→ Challenge: Rewrite the lines from the one containing "Click the green icon beside notifyAll()" to the one containing "click(x=402, y=52)", with "back navigation arrow" replaced by "forward navigation arrow" and nothing else changed.

→ Input data:
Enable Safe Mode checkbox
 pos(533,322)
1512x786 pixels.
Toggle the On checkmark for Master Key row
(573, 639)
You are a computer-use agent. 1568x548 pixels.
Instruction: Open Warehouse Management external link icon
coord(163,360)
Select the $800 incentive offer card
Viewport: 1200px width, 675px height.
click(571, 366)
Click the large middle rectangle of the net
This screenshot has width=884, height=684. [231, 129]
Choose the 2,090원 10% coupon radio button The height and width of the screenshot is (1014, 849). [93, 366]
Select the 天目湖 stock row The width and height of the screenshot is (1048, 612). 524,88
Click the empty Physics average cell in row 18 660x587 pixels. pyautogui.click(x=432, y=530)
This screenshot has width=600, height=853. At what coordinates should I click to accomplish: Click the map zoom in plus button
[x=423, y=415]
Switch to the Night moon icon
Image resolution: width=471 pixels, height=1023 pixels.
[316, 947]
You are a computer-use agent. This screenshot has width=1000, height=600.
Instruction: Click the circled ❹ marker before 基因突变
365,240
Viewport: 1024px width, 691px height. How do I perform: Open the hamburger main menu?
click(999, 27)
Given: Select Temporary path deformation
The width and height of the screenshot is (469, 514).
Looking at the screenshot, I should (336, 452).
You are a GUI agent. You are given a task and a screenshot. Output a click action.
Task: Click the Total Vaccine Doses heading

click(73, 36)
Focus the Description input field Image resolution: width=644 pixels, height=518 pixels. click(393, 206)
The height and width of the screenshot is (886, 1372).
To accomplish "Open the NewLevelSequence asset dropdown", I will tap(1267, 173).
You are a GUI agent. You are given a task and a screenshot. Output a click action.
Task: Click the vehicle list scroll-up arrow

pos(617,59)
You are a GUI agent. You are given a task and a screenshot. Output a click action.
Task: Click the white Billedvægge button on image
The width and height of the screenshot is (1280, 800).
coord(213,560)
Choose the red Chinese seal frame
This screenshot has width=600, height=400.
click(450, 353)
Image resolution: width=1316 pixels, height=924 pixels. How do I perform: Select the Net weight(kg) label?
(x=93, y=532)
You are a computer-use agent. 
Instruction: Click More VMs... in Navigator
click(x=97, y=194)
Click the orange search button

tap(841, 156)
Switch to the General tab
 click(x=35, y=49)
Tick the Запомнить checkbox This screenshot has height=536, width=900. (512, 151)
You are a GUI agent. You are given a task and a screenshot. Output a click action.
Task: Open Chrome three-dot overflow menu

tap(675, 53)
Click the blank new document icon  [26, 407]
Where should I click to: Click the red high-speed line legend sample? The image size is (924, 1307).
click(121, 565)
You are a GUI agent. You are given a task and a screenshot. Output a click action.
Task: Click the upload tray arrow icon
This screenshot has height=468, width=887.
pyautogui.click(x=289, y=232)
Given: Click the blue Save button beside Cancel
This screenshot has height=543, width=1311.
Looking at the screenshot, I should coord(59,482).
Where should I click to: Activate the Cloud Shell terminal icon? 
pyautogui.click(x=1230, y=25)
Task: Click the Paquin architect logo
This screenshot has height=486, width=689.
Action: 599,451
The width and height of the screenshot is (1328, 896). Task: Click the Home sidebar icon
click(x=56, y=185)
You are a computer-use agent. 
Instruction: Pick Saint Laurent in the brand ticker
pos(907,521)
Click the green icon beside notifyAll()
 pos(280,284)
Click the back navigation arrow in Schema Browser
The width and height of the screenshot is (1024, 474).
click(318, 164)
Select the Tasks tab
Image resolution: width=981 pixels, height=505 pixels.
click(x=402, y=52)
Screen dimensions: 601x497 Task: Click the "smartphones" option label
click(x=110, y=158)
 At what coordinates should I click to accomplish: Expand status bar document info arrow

→ Answer to the problem:
Click the green icon beside notifyAll()
 pos(280,284)
Click the forward navigation arrow in Schema Browser
The width and height of the screenshot is (1024, 474).
click(318, 164)
Select the Tasks tab
Image resolution: width=981 pixels, height=505 pixels.
click(x=402, y=52)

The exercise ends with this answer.